College basketball isn’t necessarily a hotbed for tailgating culture, unless you’re a Cameron Crazy at Duke and camp out for months leading up to the Duke-North Carolina game. But it’s March Madness, which means the pregame scene has plenty to offer! Our correspondent Emma-Blake Byrum is taking a city-by-city look at what the NCAA tournament regional hosts have to offer. Here’s her take on Washington, D.C. and Kansas City, hosts of the two tournament regionals that begin on Friday. If you’re lucky enough to be traveling to one of these cities, good for you. We will all be living vicariously through you!

By Emma-Blake Byrum, for Inside Tailgating

No. 2 Michigan State vs. No. 3 LSU, 7:09 p.m. EDT on Friday
No. 1 Duke vs. No. 4 Virginia Tech, 9:39 p.m. EDT on Friday

The East Regional is back in the nation’s capital, where the Capital One Arena takes a hiatus from its regular rotation serving as the home of the Washington Wizards, Washington Capitals and the Georgetown Hoyas. This D.C. sports hotspot sits in the heart of the Chinatown district and Gallery Place, which means fans have great options for blowing off nervous energy between games.

Not only is there a bowling alley and movie theater in Gallery Place, but a variety of restaurants and bars including one of the nation’s hottest high-end gastrobars: Bar Louie. For a less expensive and more casual place to get drinks, the Greene Turtle is located conveniently, right there in the arena. (For now. The Capital One Arena location will close on April 9 once the Wizards’ regular season ends.)
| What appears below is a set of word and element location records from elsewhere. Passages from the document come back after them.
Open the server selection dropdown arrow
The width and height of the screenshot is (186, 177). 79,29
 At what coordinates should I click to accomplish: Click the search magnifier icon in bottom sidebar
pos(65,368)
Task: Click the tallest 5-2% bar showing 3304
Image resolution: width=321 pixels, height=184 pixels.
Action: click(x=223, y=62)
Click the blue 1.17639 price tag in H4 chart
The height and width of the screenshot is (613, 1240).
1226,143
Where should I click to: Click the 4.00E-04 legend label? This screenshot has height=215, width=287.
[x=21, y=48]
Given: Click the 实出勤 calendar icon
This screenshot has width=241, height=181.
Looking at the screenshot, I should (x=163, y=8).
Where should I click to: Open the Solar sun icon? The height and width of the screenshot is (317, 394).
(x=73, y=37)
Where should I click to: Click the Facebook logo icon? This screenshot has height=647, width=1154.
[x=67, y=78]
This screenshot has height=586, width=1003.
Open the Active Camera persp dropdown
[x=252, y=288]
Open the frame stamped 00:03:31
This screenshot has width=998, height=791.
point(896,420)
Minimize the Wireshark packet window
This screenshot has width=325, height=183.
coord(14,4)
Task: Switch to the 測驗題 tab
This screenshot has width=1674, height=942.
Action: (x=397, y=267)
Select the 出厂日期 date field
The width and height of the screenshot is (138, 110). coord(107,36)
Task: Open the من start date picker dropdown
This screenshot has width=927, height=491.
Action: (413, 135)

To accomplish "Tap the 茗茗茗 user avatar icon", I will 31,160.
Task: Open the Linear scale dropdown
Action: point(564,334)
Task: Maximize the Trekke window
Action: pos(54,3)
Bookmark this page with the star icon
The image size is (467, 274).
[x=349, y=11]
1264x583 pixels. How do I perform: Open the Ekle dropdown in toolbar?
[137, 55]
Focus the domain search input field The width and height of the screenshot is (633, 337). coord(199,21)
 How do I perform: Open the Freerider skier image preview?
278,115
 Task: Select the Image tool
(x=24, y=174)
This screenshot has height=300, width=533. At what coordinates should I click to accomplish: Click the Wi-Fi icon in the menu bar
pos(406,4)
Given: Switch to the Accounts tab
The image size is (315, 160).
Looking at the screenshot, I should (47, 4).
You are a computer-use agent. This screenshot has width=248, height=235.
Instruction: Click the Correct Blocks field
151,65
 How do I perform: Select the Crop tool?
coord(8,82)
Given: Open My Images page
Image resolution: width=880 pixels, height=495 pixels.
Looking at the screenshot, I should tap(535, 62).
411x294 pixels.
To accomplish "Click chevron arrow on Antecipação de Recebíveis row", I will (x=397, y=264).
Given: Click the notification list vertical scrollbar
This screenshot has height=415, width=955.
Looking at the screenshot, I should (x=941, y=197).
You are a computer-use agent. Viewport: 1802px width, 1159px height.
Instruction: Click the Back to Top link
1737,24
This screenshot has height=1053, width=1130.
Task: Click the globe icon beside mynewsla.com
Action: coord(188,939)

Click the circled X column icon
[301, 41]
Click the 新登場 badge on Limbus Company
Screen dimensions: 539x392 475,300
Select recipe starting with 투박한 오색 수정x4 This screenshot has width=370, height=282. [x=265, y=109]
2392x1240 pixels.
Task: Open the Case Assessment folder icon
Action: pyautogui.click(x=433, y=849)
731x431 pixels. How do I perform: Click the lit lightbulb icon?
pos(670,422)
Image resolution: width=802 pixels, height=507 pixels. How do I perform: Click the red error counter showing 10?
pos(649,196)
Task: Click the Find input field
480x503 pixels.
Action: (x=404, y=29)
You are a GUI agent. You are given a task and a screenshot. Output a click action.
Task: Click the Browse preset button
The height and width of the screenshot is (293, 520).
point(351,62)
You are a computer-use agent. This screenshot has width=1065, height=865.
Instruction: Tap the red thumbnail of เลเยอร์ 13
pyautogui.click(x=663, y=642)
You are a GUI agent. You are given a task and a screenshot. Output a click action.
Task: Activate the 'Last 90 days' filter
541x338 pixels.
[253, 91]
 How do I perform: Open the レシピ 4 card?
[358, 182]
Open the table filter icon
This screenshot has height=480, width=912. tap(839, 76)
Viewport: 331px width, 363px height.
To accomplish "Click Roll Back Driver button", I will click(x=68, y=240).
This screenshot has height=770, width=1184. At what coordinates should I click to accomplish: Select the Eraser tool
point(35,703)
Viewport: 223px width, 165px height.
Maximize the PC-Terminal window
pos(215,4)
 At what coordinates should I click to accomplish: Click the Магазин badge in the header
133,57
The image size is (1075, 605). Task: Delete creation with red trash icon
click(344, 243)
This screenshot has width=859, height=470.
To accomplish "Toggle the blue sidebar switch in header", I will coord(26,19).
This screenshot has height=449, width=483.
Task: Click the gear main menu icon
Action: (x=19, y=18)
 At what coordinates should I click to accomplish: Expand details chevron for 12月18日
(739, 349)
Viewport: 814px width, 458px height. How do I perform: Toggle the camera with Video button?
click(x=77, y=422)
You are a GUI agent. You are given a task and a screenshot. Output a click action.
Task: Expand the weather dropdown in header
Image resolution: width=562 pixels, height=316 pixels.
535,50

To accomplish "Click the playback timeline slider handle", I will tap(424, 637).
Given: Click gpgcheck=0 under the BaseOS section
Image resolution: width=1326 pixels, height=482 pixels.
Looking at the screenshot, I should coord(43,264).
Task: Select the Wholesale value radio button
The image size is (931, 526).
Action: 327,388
Finding things to keep busy between rounds is a breeze in D.C., with the National Mall and Smithsonian Museums less than a mile away. Even closer to the Capital One Arena are the National Building Museum, the National Portrait Gallery, and Ford Theater.

No. 1 North Carolina vs. No. 5 Auburn, 7:29 p.m. EDT on Friday
No. 2 Kentucky vs. No. 3 Houston, 9:59 p.m. EDT on Friday

The West Regional will be held at the Sprint Center, which is one of the rare NCAA tournament sites that’s not somebody’s home court for basketball. Kansas City doesn’t have an NBA team, and the only regular college events there are tournament games. It has hosted the Big 12 conference tournament every year since 2010 and is a regular stop for the NCAA tournament.

The Sprint Center has a strong college basketball vibe, though, when you consider that an annex of the building houses the College Basketball Experience, which is home to the men’s college basketball hall of fame. “The College Basketball Experience” has two floors of exhibits, interactive games and activities where visitors can immerse themselves in the game’s history through skills challenges and even a mock broadcast of postgame highlights. It’s great for fans of all ages and a fun way to get excited for the next game.